City leaders won’t take any action to approve the CIP this week. For now, they’re just being asked for policy-related input and comment. On that front, a presentation included with this week’s agenda lays out some of the policy questions commissioners are being asked to consider, like whether any unfunded projects should be swapped in and whether commissioners would support a property tax increase to expedite unfunded projects.

The CIP is just one piece of the city’s annual budget process. The next step on the timeline will take place July 11, when City Manager Craig Owens will present the commission with his recommended 2024 budget.

In other business, the commission will:

• Consider adopting an ordinance banning single-use plastic bags.

At their June 6 meeting, city leaders reviewed a draft version of the ordinance and gave feedback to be incorporated in the updated version up for consideration this week.
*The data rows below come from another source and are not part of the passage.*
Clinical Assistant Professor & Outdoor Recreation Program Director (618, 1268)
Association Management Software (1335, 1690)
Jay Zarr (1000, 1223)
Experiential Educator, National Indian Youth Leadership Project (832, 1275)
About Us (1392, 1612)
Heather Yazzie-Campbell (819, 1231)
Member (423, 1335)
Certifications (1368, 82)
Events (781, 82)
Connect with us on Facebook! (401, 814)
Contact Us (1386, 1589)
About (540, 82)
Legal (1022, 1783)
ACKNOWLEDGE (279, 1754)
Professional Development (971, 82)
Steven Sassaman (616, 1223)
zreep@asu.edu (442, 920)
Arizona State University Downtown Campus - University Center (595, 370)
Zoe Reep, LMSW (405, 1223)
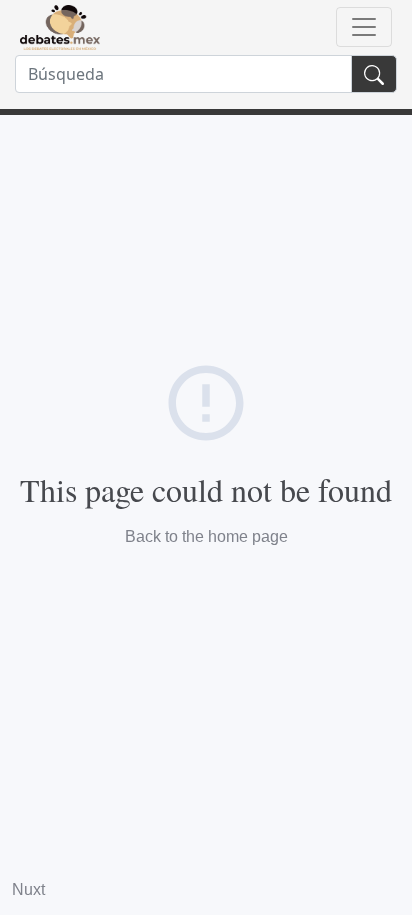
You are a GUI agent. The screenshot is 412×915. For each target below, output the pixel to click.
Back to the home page (206, 536)
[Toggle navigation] (364, 27)
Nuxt (28, 889)
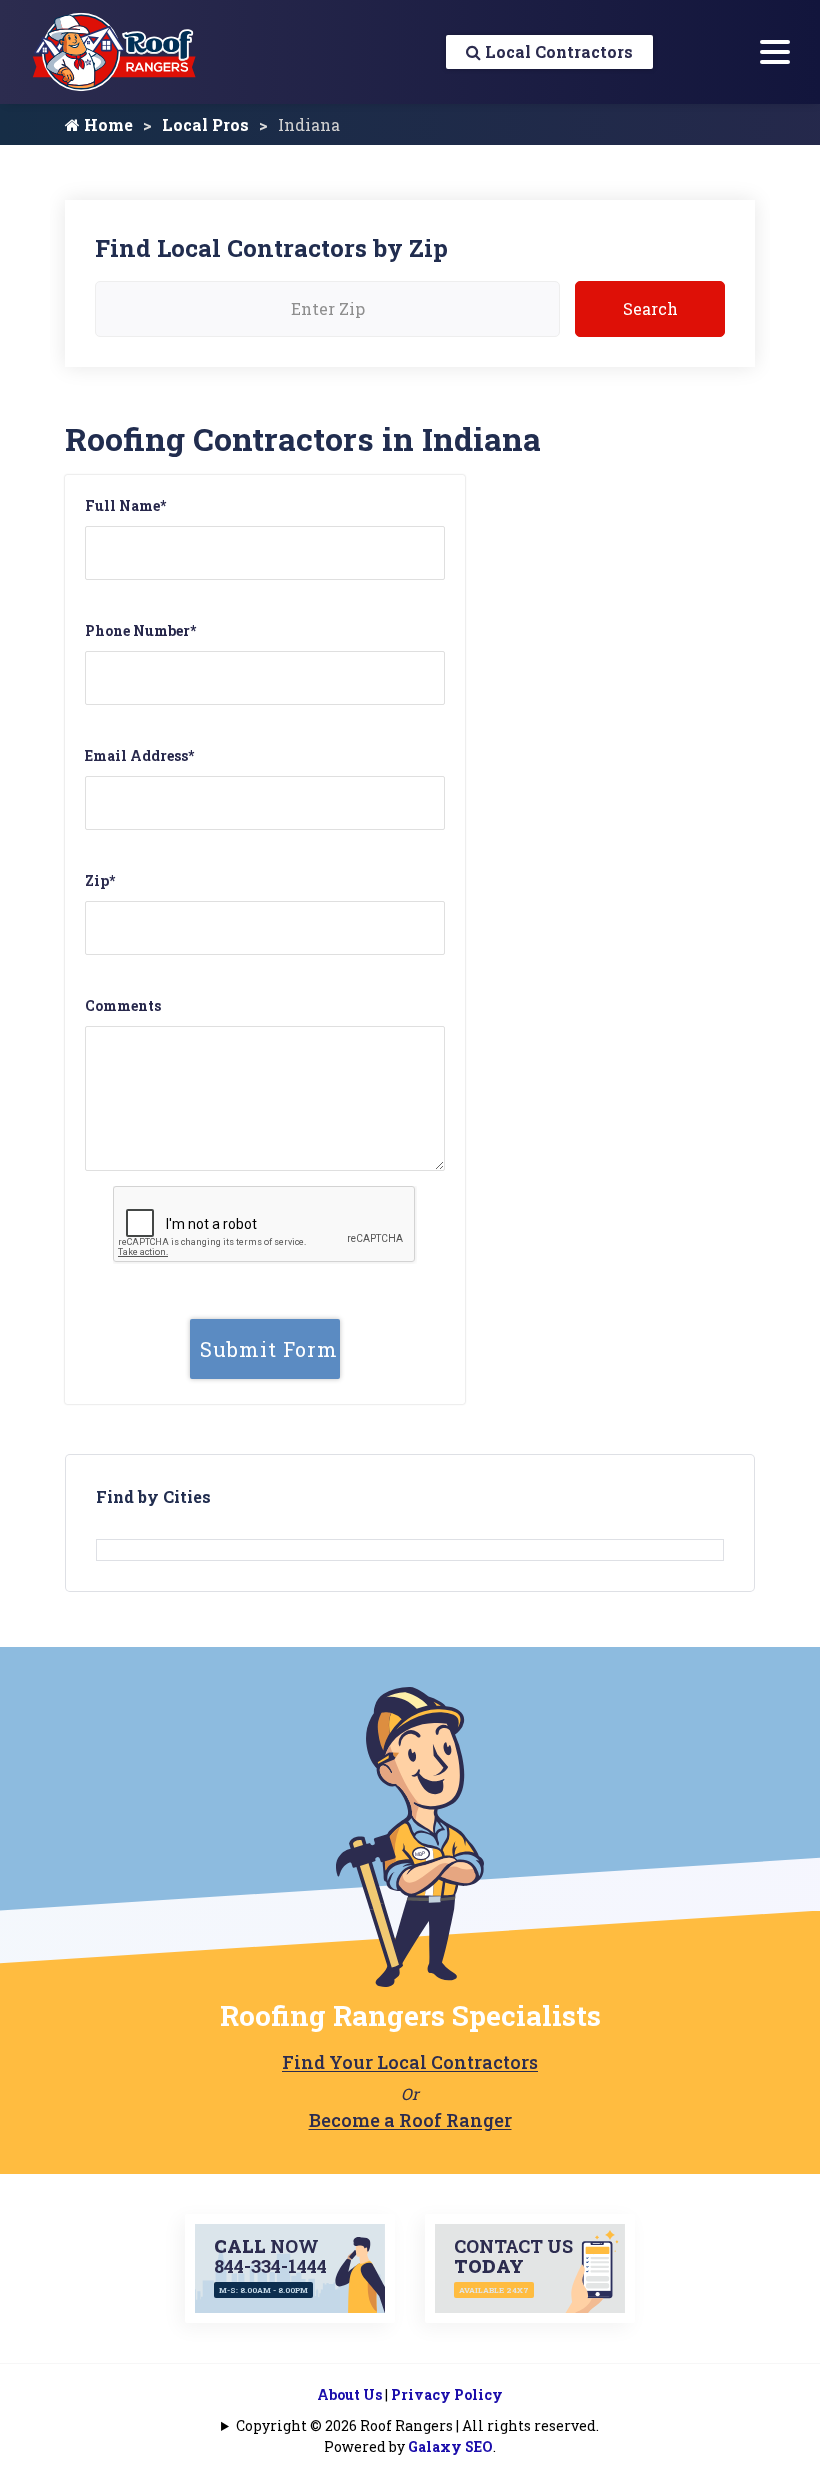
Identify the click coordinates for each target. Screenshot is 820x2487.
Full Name (125, 505)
That includes changes to fines — a first violation is now a maximum of $100 instead of $100 flat, such that municipal court judges have the discretion to apply lesser fines — and codifying that the thicker, reusable plastic bags the ordinance would allow should be made of 40% post-consumer recycled content.
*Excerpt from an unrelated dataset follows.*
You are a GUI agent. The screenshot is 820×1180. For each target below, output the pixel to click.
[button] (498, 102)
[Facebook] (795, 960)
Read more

As was the case earlier this month, the city’s code enforcement division is still requesting a new full-time code compliance officer as part of the 2024 budget process at a cost of $94,000. According to the agenda item report for this week’s meeting, if the ordinance is adopted but additional staffing isn’t approved, the city wouldn’t have the staffing resources to enforce the ban.
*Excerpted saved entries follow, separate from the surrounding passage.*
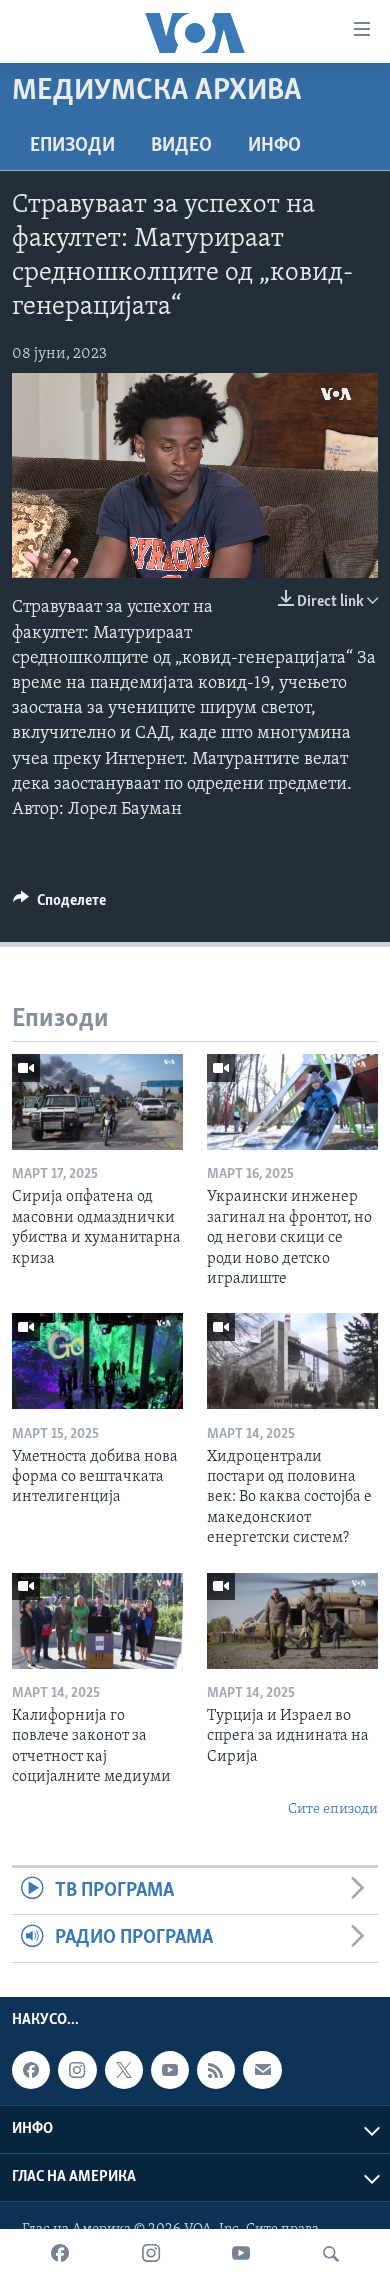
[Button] (59, 905)
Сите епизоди (333, 1809)
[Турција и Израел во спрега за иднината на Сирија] (292, 1621)
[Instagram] (151, 2254)
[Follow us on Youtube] (170, 2070)
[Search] (331, 2254)
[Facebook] (60, 2254)
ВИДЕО (181, 146)
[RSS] (216, 2070)
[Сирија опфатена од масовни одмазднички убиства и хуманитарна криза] (97, 1102)
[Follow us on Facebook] (31, 2070)
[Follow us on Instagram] (77, 2070)
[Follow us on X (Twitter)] (124, 2070)
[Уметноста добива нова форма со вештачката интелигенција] (97, 1361)
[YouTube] (241, 2254)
If approved, the ban will take effect starting Jan. 1, 2024.

• Be presented with a draft ordinance declaring Lawrence a sanctuary city for transgender, nonbinary and gender non-conforming people.

The ordinance isn’t on the agenda for consideration and it wasn’t prepared by city staff. Instead, a group of citizens that earlier this month called on city leaders to take action to not enforce SB 180 — which bans transgender people from using bathrooms and other gender-specific areas associated with their gender identity — has drafted the ordinance and plans to present it during the public comment period near the start of the meeting, according to a social media post.

The group against SB 180 also called on the City Commission to take two other actions earlier this month: to refuse to enforce the law and create a policy that the Lawrence Police Department doesn’t enforce, arrest, detain or surveil anyone under the law. The City of Lawrence released a statement to that effect last week, a few days after Lawrence Police Chief Rich Lockhart spoke at a Lawrence PFLAG meeting and asserted the police department “will not arrest anyone under the guise of SB 180.”

The City Commission will also meet in a 45-minute executive session ahead of Tuesday’s meeting with city legal staff, which could be related to the topic. The notice on Tuesday’s agenda notes that the session is to discuss “privileged legal communications from the city’s attorneys regarding local laws and regulations and applicable laws.”

The Lawrence City Commission will convene at 5:45 p.m. Tuesday at City Hall, 6 E. Sixth St.